Figure 2: Error bars
We did examine error bars, and consider their availability one of the advantages of our method. We ultimately omitted error bars from the figure for the sake of readability, but recognize that this left out potentially interesting information. The underestimation of the HDP estimator for larger block lengths was not significant.

Reviewer 2

-lines 128, 294, 301
Reviewer is correct. Thank you.

-Fig 3c
We agree that the superiority of the HDP in figure 3c is not clear. We will redo this figure with more data so that the relative performances of the methods are clearer.

-References to other reconstruction methods, epsilon machine reconstruction
We thank the reviewer for the suggestions, and will add these.

-line 124: log(e)
Here, e is Euler’s constant, and log(e) looks trivial, but is actually necessary because we are computing entropy in bits, and all logarithms in the paper are base 2 (line 77).

-lines 177, 227
The newest (latest in time) 0 or 1 is always rightmost. On line 177, we are explaining the transitions in a Markov model, which has finite memory. The example on line 177 is for a Markov model where states consist of 3-symbol sequences. Thus when 010 transitions to 101, a new 1 is added to the right of 010, and the leftmost 0 of 010 disappears into the past and is ‘forgotten’. Similarly on line 227, g_0011 is similar to g_011 because the contexts 0011 and 011 are identical in the 3 most recent symbols.

-line 249: sample paths
We intended just to point out that draws from the DP are probability distributions, and that the DP provides a distribution over distributions. We used the language of paths simply to clarify how the DP is in fact a stochastic process.

-line 264
N in the expression corresponding to s =\empty is correct as written. In the corresponding expression for a nonempty s, the denominator includes c_s, the number of observations of the context s, or the number of symbols preceded by context s. When the context is the empty string, we consider all N symbols to be preceded by \empty. We can include a reference to the derivation to make this clearer.

-line 269
We apologize if the notation was unclear. To specify a posterior
predictive distribution given a model of depth k, we need the
posterior values of p(1|s) for all s of length k. Line 264 gives a
method for finding these probabilities from the data. Hence, we have specified a recursive method for recovering the posterior predictive probabilities, and have an easily computable point estimate for each transition probability g_s. However, the point estimate does not provide information about the distribution of each g_s, and so while we gain speed with this method, we lose other desirable qualities, which is the point of the discussion in the next paragraph.

Reviewer 3

-Estimating the p(1|s) in section 5: why consistent with eq 3?
We agree that this is unclear. The derivation would not fit here, but we should have pointed the reader to Teh et al., 2006 and provided some intuition; we can do this in the final version of the paper

-Section 6: conditional distribution for alpha_i
We put a uniform prior on the alpha_i, and so the conditional distribution given comes from Bayes theorem and is equal to the product, over all contexts s of length i-1, of p(g_0s|g_s, alpha_i) and p(g_1s|g_s, alpha_i).

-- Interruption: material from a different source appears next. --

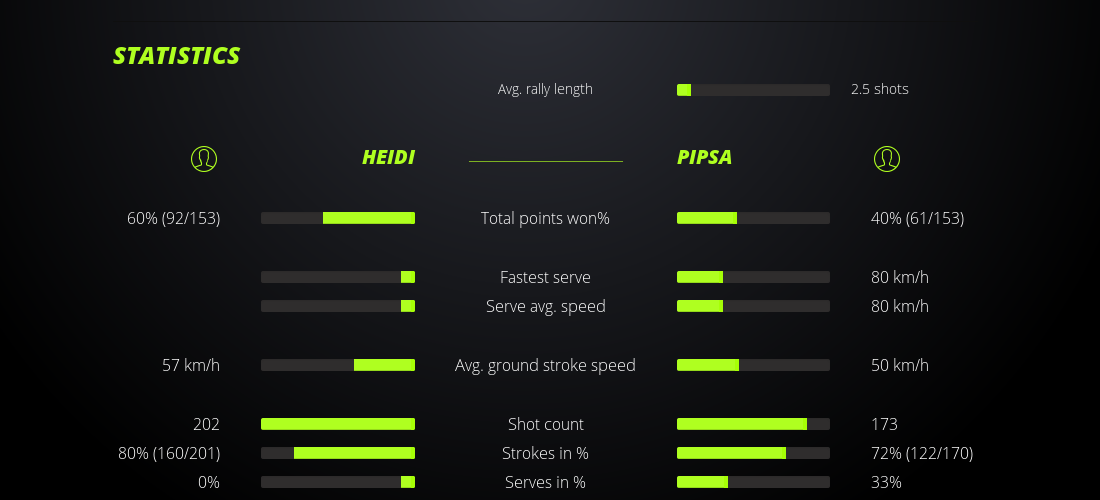Click Heidi's Total points won bar

tap(338, 218)
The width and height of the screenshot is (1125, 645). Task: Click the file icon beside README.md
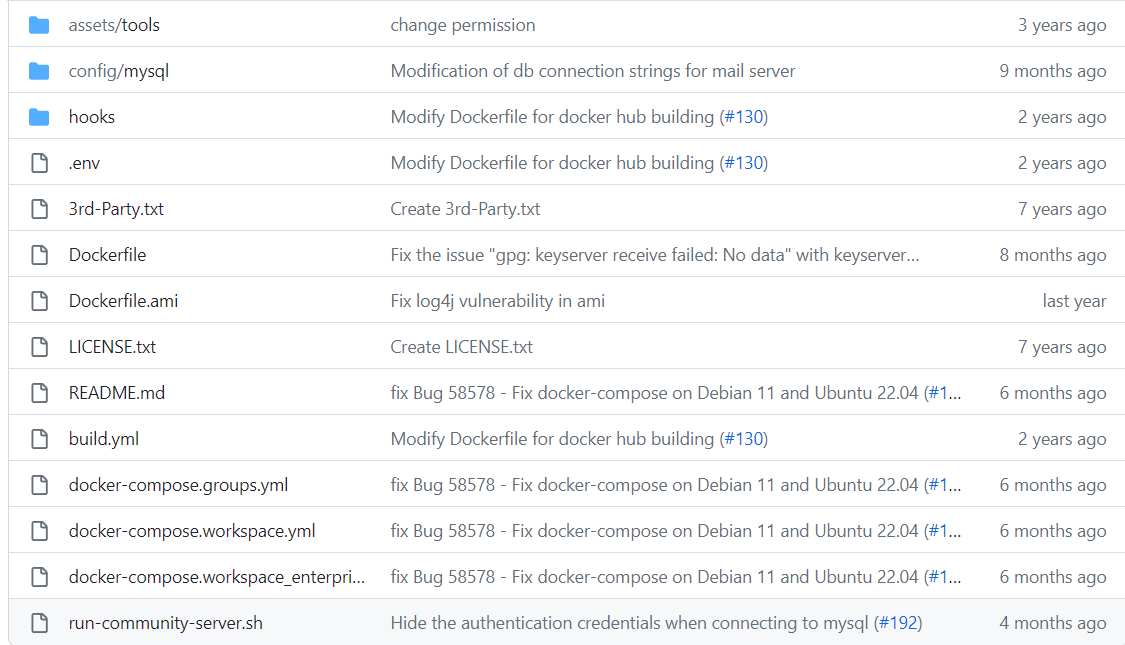pos(39,392)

We modeled both p(g_0s | g_s , alpha_i)and p(g_1s | g_s, alpha_i) as beta distributions, so the conditional probability of alpha_i is a product of beta distributions. On line 305, Beta in the denominator indicates the beta function, not the beta distribution, and it provides the normalization constant for each of the beta distributions. There is a typo here- the denominator should be squared, and the product should be over the whole fraction, not just the denominator. Perhaps this typo was the source of the confusion-we apologize.

-comparison to non-Markov data
We understand the reviewer's concern. However, we are designing the model with the task at hand in mind: we expect neural data to have the property that very distant symbols matter little. The neural data not truly Markovian, though, and so we considered performance on this data to be one test of the model’s performance on non-Markov data. We plan to redo figure 3c with more data so that the results will be clearer.